▶ [WHAT YOU ARE ASKED TO DO]: The entries shown below are to be printed in full, unaltered.

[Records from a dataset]
::::::::

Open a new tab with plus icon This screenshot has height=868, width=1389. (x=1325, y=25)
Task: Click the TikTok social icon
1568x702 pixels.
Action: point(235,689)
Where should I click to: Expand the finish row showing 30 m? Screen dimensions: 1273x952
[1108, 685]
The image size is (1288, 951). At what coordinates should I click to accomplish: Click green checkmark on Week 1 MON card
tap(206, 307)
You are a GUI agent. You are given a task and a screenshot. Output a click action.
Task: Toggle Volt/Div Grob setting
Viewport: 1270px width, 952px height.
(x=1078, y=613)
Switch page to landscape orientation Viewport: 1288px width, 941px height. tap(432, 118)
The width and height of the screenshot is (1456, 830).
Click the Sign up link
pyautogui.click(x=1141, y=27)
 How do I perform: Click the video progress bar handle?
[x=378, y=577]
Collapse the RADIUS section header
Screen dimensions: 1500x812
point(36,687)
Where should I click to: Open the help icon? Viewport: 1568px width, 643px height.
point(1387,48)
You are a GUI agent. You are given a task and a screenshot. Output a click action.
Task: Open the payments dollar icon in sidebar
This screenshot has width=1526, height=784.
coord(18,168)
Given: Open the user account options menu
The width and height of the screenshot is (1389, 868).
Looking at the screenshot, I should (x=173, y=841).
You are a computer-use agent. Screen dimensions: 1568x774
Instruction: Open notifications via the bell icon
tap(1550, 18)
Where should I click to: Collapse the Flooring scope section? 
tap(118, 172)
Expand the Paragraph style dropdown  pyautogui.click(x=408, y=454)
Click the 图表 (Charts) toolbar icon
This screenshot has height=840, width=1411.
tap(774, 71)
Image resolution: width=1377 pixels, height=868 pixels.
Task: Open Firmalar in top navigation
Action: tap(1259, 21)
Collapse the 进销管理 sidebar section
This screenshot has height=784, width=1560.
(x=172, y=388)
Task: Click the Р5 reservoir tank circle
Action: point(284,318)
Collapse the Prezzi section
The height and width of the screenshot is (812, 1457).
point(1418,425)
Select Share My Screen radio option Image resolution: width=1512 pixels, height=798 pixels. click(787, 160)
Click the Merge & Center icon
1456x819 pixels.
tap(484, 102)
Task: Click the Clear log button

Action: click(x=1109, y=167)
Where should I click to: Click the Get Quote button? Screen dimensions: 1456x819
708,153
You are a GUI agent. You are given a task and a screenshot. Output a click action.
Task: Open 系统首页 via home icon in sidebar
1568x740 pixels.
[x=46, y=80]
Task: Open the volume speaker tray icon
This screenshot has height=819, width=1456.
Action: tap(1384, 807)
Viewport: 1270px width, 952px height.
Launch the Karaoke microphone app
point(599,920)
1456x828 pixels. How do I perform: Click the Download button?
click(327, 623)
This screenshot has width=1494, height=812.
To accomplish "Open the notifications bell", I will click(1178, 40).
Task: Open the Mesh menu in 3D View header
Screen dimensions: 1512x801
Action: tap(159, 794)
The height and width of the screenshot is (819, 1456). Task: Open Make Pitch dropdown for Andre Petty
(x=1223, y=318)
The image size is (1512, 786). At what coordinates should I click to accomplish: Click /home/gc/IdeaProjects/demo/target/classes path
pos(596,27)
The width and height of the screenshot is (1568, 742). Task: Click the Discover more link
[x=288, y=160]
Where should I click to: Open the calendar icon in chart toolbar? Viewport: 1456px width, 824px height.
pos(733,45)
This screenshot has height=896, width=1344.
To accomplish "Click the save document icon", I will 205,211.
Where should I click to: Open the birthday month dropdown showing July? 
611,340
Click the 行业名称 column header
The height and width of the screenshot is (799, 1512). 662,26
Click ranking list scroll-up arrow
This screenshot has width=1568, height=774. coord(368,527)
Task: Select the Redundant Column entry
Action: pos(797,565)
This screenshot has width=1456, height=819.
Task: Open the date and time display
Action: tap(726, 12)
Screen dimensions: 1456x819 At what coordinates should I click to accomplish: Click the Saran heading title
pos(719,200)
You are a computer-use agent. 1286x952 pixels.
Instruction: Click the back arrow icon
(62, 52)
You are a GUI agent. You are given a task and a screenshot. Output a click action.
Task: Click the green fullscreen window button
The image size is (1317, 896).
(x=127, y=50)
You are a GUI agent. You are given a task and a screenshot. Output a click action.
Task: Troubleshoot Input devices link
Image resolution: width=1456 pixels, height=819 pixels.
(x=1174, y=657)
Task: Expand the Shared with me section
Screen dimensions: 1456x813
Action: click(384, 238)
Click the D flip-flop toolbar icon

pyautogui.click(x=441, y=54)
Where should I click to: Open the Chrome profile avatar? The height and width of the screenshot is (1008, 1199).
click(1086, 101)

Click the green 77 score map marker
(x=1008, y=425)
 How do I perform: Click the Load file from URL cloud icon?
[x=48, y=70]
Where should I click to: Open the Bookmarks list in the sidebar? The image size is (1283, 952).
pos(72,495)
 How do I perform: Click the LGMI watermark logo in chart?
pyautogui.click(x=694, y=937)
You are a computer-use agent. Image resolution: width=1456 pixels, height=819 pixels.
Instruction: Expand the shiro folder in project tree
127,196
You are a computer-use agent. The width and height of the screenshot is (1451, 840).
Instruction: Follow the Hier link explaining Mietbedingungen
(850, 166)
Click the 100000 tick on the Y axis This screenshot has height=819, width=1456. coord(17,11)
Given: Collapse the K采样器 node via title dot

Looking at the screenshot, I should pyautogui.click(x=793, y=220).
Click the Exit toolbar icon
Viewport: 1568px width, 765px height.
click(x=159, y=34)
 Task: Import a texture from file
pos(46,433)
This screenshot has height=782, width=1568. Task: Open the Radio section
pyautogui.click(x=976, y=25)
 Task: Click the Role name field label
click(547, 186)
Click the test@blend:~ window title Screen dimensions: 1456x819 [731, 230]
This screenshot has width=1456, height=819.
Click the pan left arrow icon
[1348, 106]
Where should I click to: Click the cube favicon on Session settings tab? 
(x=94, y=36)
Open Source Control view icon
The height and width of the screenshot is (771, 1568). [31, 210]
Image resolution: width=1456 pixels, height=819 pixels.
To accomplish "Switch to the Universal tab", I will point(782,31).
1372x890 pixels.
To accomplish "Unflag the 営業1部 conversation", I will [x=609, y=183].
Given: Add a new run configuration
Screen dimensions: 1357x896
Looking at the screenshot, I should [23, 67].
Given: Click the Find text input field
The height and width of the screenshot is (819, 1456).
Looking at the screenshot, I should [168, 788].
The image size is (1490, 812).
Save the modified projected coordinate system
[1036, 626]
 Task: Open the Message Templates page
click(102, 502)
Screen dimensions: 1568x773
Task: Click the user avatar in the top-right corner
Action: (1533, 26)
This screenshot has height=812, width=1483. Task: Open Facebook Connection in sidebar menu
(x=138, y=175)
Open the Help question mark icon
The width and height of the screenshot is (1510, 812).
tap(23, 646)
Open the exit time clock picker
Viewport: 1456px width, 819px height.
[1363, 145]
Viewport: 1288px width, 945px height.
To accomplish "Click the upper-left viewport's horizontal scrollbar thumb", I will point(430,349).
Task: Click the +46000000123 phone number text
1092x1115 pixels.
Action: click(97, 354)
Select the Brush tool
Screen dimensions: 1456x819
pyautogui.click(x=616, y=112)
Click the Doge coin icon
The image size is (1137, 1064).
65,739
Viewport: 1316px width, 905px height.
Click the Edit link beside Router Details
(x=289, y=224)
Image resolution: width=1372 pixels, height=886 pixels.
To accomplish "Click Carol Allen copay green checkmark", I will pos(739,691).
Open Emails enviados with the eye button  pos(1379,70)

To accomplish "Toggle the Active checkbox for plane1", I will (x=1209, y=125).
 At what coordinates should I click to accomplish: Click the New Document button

::::::::

▶ [PROBLEM SOLUTION]:
Open a new tab with plus icon This screenshot has height=868, width=1389. (x=1325, y=25)
Task: Click the TikTok social icon
1568x702 pixels.
Action: point(235,689)
Where should I click to: Expand the finish row showing 30 m? Screen dimensions: 1273x952
[1108, 685]
The image size is (1288, 951). At what coordinates should I click to accomplish: Click green checkmark on Week 1 MON card
tap(206, 307)
You are a GUI agent. You are given a task and a screenshot. Output a click action.
Task: Toggle Volt/Div Grob setting
Viewport: 1270px width, 952px height.
(x=1078, y=613)
Switch page to landscape orientation Viewport: 1288px width, 941px height. tap(432, 118)
The width and height of the screenshot is (1456, 830).
Click the Sign up link
pyautogui.click(x=1141, y=27)
 How do I perform: Click the video progress bar handle?
[x=378, y=577]
Collapse the RADIUS section header
Screen dimensions: 1500x812
point(36,687)
Where should I click to: Open the help icon? Viewport: 1568px width, 643px height.
point(1387,48)
You are a GUI agent. You are given a task and a screenshot. Output a click action.
Task: Open the payments dollar icon in sidebar
This screenshot has width=1526, height=784.
coord(18,168)
Given: Open the user account options menu
The width and height of the screenshot is (1389, 868).
Looking at the screenshot, I should (x=173, y=841).
You are a computer-use agent. Screen dimensions: 1568x774
Instruction: Open notifications via the bell icon
tap(1550, 18)
Where should I click to: Collapse the Flooring scope section? 
tap(118, 172)
Expand the Paragraph style dropdown  pyautogui.click(x=408, y=454)
Click the 图表 (Charts) toolbar icon
This screenshot has height=840, width=1411.
tap(774, 71)
Image resolution: width=1377 pixels, height=868 pixels.
Task: Open Firmalar in top navigation
Action: tap(1259, 21)
Collapse the 进销管理 sidebar section
This screenshot has height=784, width=1560.
(x=172, y=388)
Task: Click the Р5 reservoir tank circle
Action: point(284,318)
Collapse the Prezzi section
The height and width of the screenshot is (812, 1457).
point(1418,425)
Select Share My Screen radio option Image resolution: width=1512 pixels, height=798 pixels. click(787, 160)
Click the Merge & Center icon
1456x819 pixels.
tap(484, 102)
Task: Click the Clear log button

Action: click(x=1109, y=167)
Where should I click to: Click the Get Quote button? Screen dimensions: 1456x819
708,153
You are a GUI agent. You are given a task and a screenshot. Output a click action.
Task: Open 系统首页 via home icon in sidebar
1568x740 pixels.
[x=46, y=80]
Task: Open the volume speaker tray icon
This screenshot has height=819, width=1456.
Action: tap(1384, 807)
Viewport: 1270px width, 952px height.
Launch the Karaoke microphone app
point(599,920)
1456x828 pixels. How do I perform: Click the Download button?
click(327, 623)
This screenshot has width=1494, height=812.
To accomplish "Open the notifications bell", I will click(1178, 40).
Task: Open the Mesh menu in 3D View header
Screen dimensions: 1512x801
Action: tap(159, 794)
The height and width of the screenshot is (819, 1456). Task: Open Make Pitch dropdown for Andre Petty
(x=1223, y=318)
The image size is (1512, 786). At what coordinates should I click to accomplish: Click /home/gc/IdeaProjects/demo/target/classes path
pos(596,27)
The width and height of the screenshot is (1568, 742). Task: Click the Discover more link
[x=288, y=160]
Where should I click to: Open the calendar icon in chart toolbar? Viewport: 1456px width, 824px height.
pos(733,45)
This screenshot has height=896, width=1344.
To accomplish "Click the save document icon", I will 205,211.
Where should I click to: Open the birthday month dropdown showing July? 
611,340
Click the 行业名称 column header
The height and width of the screenshot is (799, 1512). 662,26
Click ranking list scroll-up arrow
This screenshot has width=1568, height=774. coord(368,527)
Task: Select the Redundant Column entry
Action: pos(797,565)
This screenshot has width=1456, height=819.
Task: Open the date and time display
Action: tap(726, 12)
Screen dimensions: 1456x819 At what coordinates should I click to accomplish: Click the Saran heading title
pos(719,200)
You are a computer-use agent. 1286x952 pixels.
Instruction: Click the back arrow icon
(62, 52)
You are a GUI agent. You are given a task and a screenshot. Output a click action.
Task: Click the green fullscreen window button
The image size is (1317, 896).
(x=127, y=50)
You are a GUI agent. You are given a task and a screenshot. Output a click action.
Task: Troubleshoot Input devices link
Image resolution: width=1456 pixels, height=819 pixels.
(x=1174, y=657)
Task: Expand the Shared with me section
Screen dimensions: 1456x813
Action: click(384, 238)
Click the D flip-flop toolbar icon

pyautogui.click(x=441, y=54)
Where should I click to: Open the Chrome profile avatar? The height and width of the screenshot is (1008, 1199).
click(1086, 101)

Click the green 77 score map marker
(x=1008, y=425)
 How do I perform: Click the Load file from URL cloud icon?
[x=48, y=70]
Where should I click to: Open the Bookmarks list in the sidebar? The image size is (1283, 952).
pos(72,495)
 How do I perform: Click the LGMI watermark logo in chart?
pyautogui.click(x=694, y=937)
You are a computer-use agent. Image resolution: width=1456 pixels, height=819 pixels.
Instruction: Expand the shiro folder in project tree
127,196
You are a computer-use agent. The width and height of the screenshot is (1451, 840).
Instruction: Follow the Hier link explaining Mietbedingungen
(850, 166)
Click the 100000 tick on the Y axis This screenshot has height=819, width=1456. coord(17,11)
Given: Collapse the K采样器 node via title dot

Looking at the screenshot, I should pyautogui.click(x=793, y=220).
Click the Exit toolbar icon
Viewport: 1568px width, 765px height.
click(x=159, y=34)
 Task: Import a texture from file
pos(46,433)
This screenshot has height=782, width=1568. Task: Open the Radio section
pyautogui.click(x=976, y=25)
 Task: Click the Role name field label
click(547, 186)
Click the test@blend:~ window title Screen dimensions: 1456x819 [731, 230]
This screenshot has width=1456, height=819.
Click the pan left arrow icon
[1348, 106]
Where should I click to: Click the cube favicon on Session settings tab? 
(x=94, y=36)
Open Source Control view icon
The height and width of the screenshot is (771, 1568). [31, 210]
Image resolution: width=1456 pixels, height=819 pixels.
To accomplish "Switch to the Universal tab", I will point(782,31).
1372x890 pixels.
To accomplish "Unflag the 営業1部 conversation", I will [x=609, y=183].
Given: Add a new run configuration
Screen dimensions: 1357x896
Looking at the screenshot, I should [23, 67].
Given: Click the Find text input field
The height and width of the screenshot is (819, 1456).
Looking at the screenshot, I should [168, 788].
The image size is (1490, 812).
Save the modified projected coordinate system
[1036, 626]
 Task: Open the Message Templates page
click(102, 502)
Screen dimensions: 1568x773
Task: Click the user avatar in the top-right corner
Action: (1533, 26)
This screenshot has height=812, width=1483. Task: Open Facebook Connection in sidebar menu
(x=138, y=175)
Open the Help question mark icon
The width and height of the screenshot is (1510, 812).
tap(23, 646)
Open the exit time clock picker
Viewport: 1456px width, 819px height.
[1363, 145]
Viewport: 1288px width, 945px height.
To accomplish "Click the upper-left viewport's horizontal scrollbar thumb", I will point(430,349).
Task: Click the +46000000123 phone number text
1092x1115 pixels.
Action: click(97, 354)
Select the Brush tool
Screen dimensions: 1456x819
pyautogui.click(x=616, y=112)
Click the Doge coin icon
The image size is (1137, 1064).
65,739
Viewport: 1316px width, 905px height.
Click the Edit link beside Router Details
(x=289, y=224)
Image resolution: width=1372 pixels, height=886 pixels.
To accomplish "Click Carol Allen copay green checkmark", I will pos(739,691).
Open Emails enviados with the eye button  pos(1379,70)

To accomplish "Toggle the Active checkbox for plane1", I will (x=1209, y=125).
 At what coordinates should I click to accomplish: Click the New Document button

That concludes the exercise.